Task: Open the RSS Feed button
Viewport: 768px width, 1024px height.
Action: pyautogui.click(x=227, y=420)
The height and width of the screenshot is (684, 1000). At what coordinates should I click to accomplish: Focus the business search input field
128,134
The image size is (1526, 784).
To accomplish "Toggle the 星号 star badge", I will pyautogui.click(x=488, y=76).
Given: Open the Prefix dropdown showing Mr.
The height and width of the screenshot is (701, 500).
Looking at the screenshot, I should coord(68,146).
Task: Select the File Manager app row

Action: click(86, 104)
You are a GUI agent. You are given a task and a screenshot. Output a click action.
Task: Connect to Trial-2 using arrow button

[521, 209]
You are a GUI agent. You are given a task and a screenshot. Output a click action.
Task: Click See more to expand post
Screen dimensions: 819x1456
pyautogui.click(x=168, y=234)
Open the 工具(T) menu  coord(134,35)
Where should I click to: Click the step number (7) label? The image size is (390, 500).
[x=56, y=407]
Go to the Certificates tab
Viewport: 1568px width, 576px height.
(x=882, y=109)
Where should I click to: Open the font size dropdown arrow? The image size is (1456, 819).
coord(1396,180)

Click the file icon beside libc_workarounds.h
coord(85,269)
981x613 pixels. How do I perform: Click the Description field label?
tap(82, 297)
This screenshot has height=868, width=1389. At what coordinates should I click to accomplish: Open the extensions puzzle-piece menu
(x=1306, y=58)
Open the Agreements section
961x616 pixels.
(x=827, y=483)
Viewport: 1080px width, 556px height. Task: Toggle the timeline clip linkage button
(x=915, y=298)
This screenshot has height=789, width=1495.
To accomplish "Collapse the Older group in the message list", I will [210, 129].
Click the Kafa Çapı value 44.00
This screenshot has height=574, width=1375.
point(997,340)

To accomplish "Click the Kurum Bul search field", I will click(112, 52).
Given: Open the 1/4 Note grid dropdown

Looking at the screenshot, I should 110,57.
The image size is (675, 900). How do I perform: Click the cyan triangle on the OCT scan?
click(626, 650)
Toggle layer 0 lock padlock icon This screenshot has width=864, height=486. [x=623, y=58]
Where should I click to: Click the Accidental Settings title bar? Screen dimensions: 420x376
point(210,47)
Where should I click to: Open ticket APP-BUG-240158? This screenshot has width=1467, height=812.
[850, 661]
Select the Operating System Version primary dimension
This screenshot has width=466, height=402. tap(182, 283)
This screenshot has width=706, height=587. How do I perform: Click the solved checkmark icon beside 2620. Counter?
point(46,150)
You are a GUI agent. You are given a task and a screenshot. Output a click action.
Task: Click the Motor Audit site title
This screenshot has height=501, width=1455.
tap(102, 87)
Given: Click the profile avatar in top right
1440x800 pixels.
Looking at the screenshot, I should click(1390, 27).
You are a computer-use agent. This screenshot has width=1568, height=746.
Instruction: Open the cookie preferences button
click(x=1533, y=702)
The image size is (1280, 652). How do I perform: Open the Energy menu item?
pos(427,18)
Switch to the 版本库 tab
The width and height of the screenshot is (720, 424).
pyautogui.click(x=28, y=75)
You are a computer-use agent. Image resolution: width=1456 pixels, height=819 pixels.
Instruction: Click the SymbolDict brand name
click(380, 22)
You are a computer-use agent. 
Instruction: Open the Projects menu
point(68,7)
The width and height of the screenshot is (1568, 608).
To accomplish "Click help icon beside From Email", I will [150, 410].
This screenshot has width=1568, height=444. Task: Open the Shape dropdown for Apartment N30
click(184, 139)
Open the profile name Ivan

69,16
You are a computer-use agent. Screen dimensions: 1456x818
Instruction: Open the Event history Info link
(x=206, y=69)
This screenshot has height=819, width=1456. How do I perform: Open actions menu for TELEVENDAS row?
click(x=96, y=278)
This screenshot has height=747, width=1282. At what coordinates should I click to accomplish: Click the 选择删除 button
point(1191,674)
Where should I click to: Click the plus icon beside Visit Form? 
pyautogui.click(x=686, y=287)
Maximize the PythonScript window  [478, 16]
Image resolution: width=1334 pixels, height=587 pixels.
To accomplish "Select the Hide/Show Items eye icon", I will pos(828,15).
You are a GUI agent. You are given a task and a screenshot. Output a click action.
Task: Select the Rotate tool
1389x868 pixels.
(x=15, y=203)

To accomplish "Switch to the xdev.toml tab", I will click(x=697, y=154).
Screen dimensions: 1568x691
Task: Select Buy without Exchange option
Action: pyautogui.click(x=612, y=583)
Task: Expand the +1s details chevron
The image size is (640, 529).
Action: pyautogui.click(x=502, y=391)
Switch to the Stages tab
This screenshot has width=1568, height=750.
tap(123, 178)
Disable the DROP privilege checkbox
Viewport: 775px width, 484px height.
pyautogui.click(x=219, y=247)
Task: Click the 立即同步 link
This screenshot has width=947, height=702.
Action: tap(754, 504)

++++++++

▶ [Aim]: Reproduce each of the entries above verbatim, without altering any character.

▶ [Written answer]:
Task: Open the RSS Feed button
Viewport: 768px width, 1024px height.
Action: pyautogui.click(x=227, y=420)
The height and width of the screenshot is (684, 1000). At what coordinates should I click to accomplish: Focus the business search input field
128,134
The image size is (1526, 784).
To accomplish "Toggle the 星号 star badge", I will pyautogui.click(x=488, y=76).
Given: Open the Prefix dropdown showing Mr.
The height and width of the screenshot is (701, 500).
Looking at the screenshot, I should coord(68,146).
Task: Select the File Manager app row

Action: click(86, 104)
You are a GUI agent. You are given a task and a screenshot. Output a click action.
Task: Connect to Trial-2 using arrow button

[521, 209]
You are a GUI agent. You are given a task and a screenshot. Output a click action.
Task: Click See more to expand post
Screen dimensions: 819x1456
pyautogui.click(x=168, y=234)
Open the 工具(T) menu  coord(134,35)
Where should I click to: Click the step number (7) label? The image size is (390, 500).
[x=56, y=407]
Go to the Certificates tab
Viewport: 1568px width, 576px height.
(x=882, y=109)
Where should I click to: Open the font size dropdown arrow? The image size is (1456, 819).
coord(1396,180)

Click the file icon beside libc_workarounds.h
coord(85,269)
981x613 pixels. How do I perform: Click the Description field label?
tap(82, 297)
This screenshot has height=868, width=1389. At what coordinates should I click to accomplish: Open the extensions puzzle-piece menu
(x=1306, y=58)
Open the Agreements section
961x616 pixels.
(x=827, y=483)
Viewport: 1080px width, 556px height. Task: Toggle the timeline clip linkage button
(x=915, y=298)
This screenshot has height=789, width=1495.
To accomplish "Collapse the Older group in the message list", I will [210, 129].
Click the Kafa Çapı value 44.00
This screenshot has height=574, width=1375.
point(997,340)

To accomplish "Click the Kurum Bul search field", I will click(112, 52).
Given: Open the 1/4 Note grid dropdown

Looking at the screenshot, I should 110,57.
The image size is (675, 900). How do I perform: Click the cyan triangle on the OCT scan?
click(626, 650)
Toggle layer 0 lock padlock icon This screenshot has width=864, height=486. [x=623, y=58]
Where should I click to: Click the Accidental Settings title bar? Screen dimensions: 420x376
point(210,47)
Where should I click to: Open ticket APP-BUG-240158? This screenshot has width=1467, height=812.
[850, 661]
Select the Operating System Version primary dimension
This screenshot has width=466, height=402. tap(182, 283)
This screenshot has width=706, height=587. How do I perform: Click the solved checkmark icon beside 2620. Counter?
point(46,150)
You are a GUI agent. You are given a task and a screenshot. Output a click action.
Task: Click the Motor Audit site title
This screenshot has height=501, width=1455.
tap(102, 87)
Given: Click the profile avatar in top right
1440x800 pixels.
Looking at the screenshot, I should click(1390, 27).
You are a computer-use agent. This screenshot has width=1568, height=746.
Instruction: Open the cookie preferences button
click(x=1533, y=702)
The image size is (1280, 652). How do I perform: Open the Energy menu item?
pos(427,18)
Switch to the 版本库 tab
The width and height of the screenshot is (720, 424).
pyautogui.click(x=28, y=75)
You are a computer-use agent. Image resolution: width=1456 pixels, height=819 pixels.
Instruction: Click the SymbolDict brand name
click(380, 22)
You are a computer-use agent. 
Instruction: Open the Projects menu
point(68,7)
The width and height of the screenshot is (1568, 608).
To accomplish "Click help icon beside From Email", I will [150, 410].
This screenshot has width=1568, height=444. Task: Open the Shape dropdown for Apartment N30
click(184, 139)
Open the profile name Ivan

69,16
You are a computer-use agent. Screen dimensions: 1456x818
Instruction: Open the Event history Info link
(x=206, y=69)
This screenshot has height=819, width=1456. How do I perform: Open actions menu for TELEVENDAS row?
click(x=96, y=278)
This screenshot has height=747, width=1282. At what coordinates should I click to accomplish: Click the 选择删除 button
point(1191,674)
Where should I click to: Click the plus icon beside Visit Form? 
pyautogui.click(x=686, y=287)
Maximize the PythonScript window  [478, 16]
Image resolution: width=1334 pixels, height=587 pixels.
To accomplish "Select the Hide/Show Items eye icon", I will pos(828,15).
You are a GUI agent. You are given a task and a screenshot. Output a click action.
Task: Select the Rotate tool
1389x868 pixels.
(x=15, y=203)

To accomplish "Switch to the xdev.toml tab", I will click(x=697, y=154).
Screen dimensions: 1568x691
Task: Select Buy without Exchange option
Action: pyautogui.click(x=612, y=583)
Task: Expand the +1s details chevron
The image size is (640, 529).
Action: pyautogui.click(x=502, y=391)
Switch to the Stages tab
This screenshot has width=1568, height=750.
tap(123, 178)
Disable the DROP privilege checkbox
Viewport: 775px width, 484px height.
pyautogui.click(x=219, y=247)
Task: Click the 立即同步 link
This screenshot has width=947, height=702.
Action: tap(754, 504)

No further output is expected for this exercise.